FineDance: A Fine-grained Choreography Dataset for 3D Full Body Dance Generation

Ronghui Li,Junfan Zhao,Yachao Zhang,Mingyang Su,Zeping Ren,Han Zhang,Yansong Tang,Xiu Li
2023-08-30
Abstract:Generating full-body and multi-genre dance sequences from given music is a challenging task, due to the limitations of existing datasets and the inherent complexity of the fine-grained hand motion and dance genres. To address these problems, we propose FineDance, which contains 14.6 hours of music-dance paired data, with fine-grained hand motions, fine-grained genres (22 dance genres), and accurate posture. To the best of our knowledge, FineDance is the largest music-dance paired dataset with the most dance genres. Additionally, to address monotonous and unnatural hand movements existing in previous methods, we propose a full-body dance generation network, which utilizes the diverse generation capabilities of the diffusion model to solve monotonous problems, and use expert nets to solve unreal problems. To further enhance the genre-matching and long-term stability of generated dances, we propose a Genre&Coherent aware Retrieval Module. Besides, we propose a novel metric named Genre Matching Score to evaluate the genre-matching degree between dance and music. Quantitative and qualitative experiments demonstrate the quality of FineDance, and the state-of-the-art performance of FineNet. The FineDance Dataset and more qualitative samples can be found at our website.
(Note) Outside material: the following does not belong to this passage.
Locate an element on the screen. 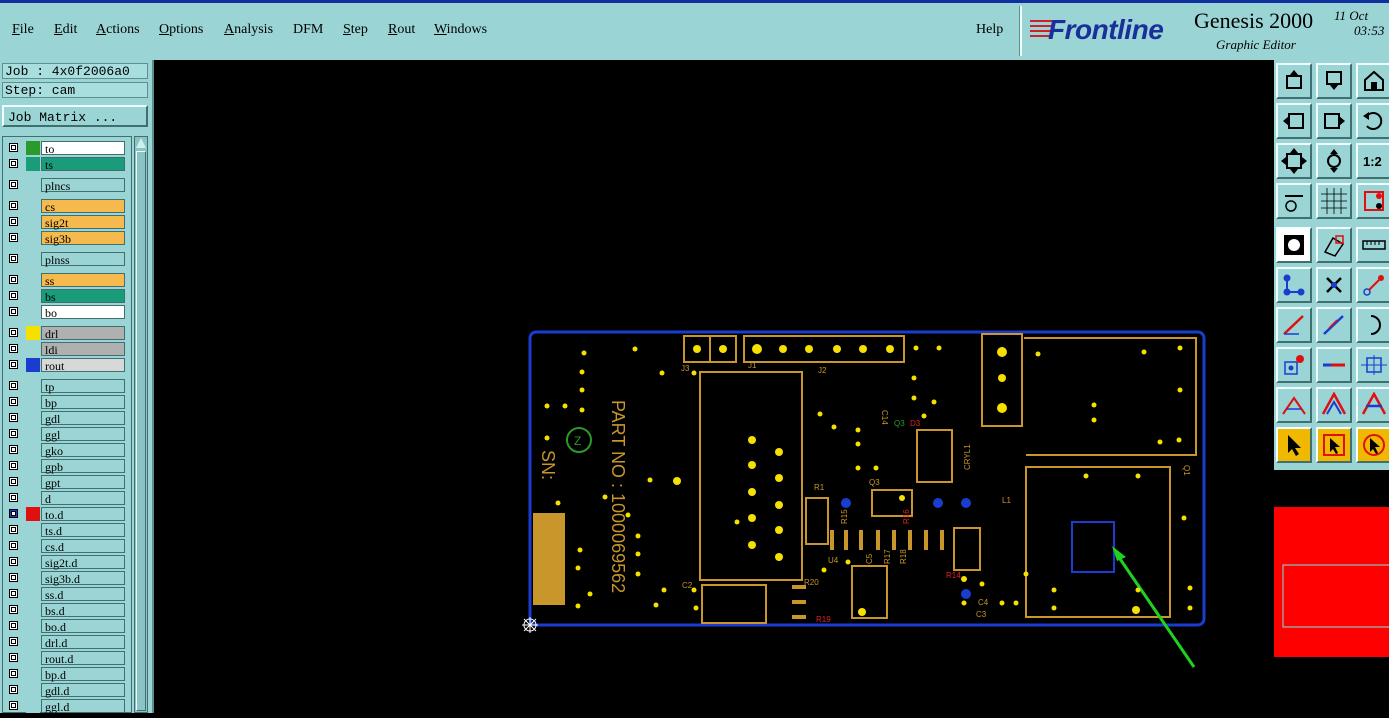 The image size is (1389, 718). menu-dfm: DFM is located at coordinates (308, 30).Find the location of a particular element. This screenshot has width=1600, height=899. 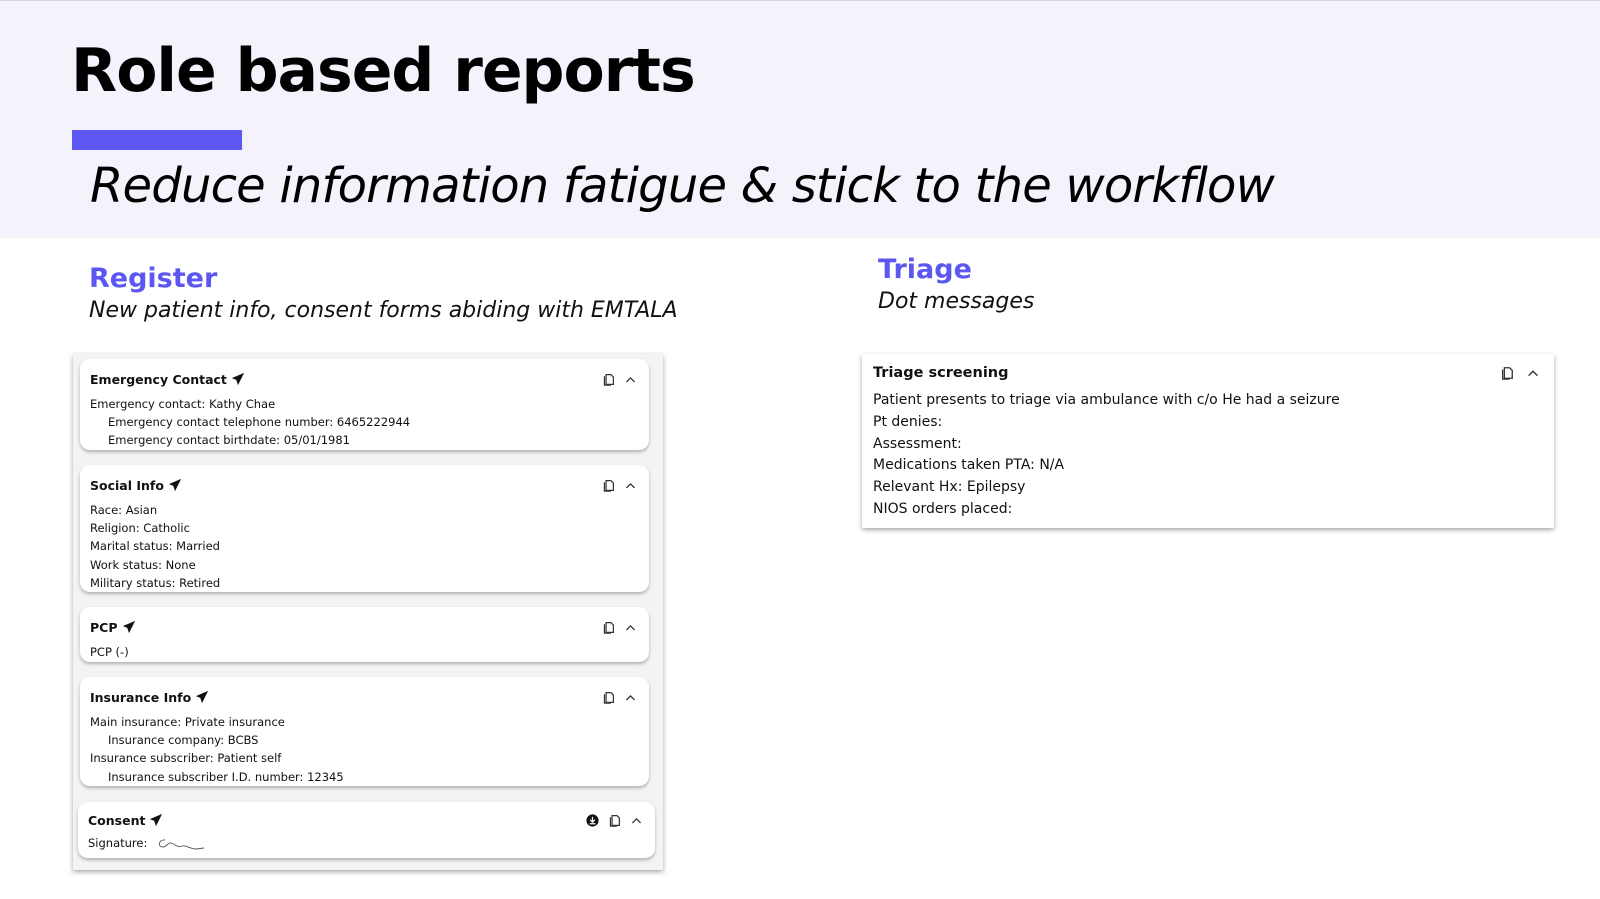

military-status-value: Military status: Retired is located at coordinates (156, 582).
Computer Vision and Pattern Recognition,Sound,Audio and Speech Processing
What problem does this paper attempt to address?
### Problems the Paper Aims to Solve This paper aims to address the challenging task of generating high-quality, multi-style dance sequences from given music. Specifically, the paper focuses on solving the following two core issues: 1. **Insufficient Expression of Hand Movements**: Existing dance datasets typically lack detailed descriptions of hand movements, resulting in generated hand movements that are unnatural or monotonous. This issue arises because hands and bodies exist in different feature spaces, while existing methods often treat them as the same part. 2. **Multi-Style Dance Generation**: Existing datasets contain limited dance styles, leading to generated dances that do not match various music styles well. Additionally, existing methods have limitations in handling coarse dance style classifications and lack effective metrics to evaluate the matching degree between generated dances and music styles. To address these issues, the paper proposes two main contributions: - **FineDance Dataset**: A large-scale, professional-grade 3D motion capture dance dataset containing over 14.6 hours of music-dance paired data, covering 22 fine-grained dance styles, and featuring accurate body and hand movement information. - **FineNet Network**: A two-stage generation-synthesis network that uses an expert network and a refinement network to generate expressive full-body dances, and enhances the style matching degree and long-term stability of the generated dances through a cross-modal retrieval module.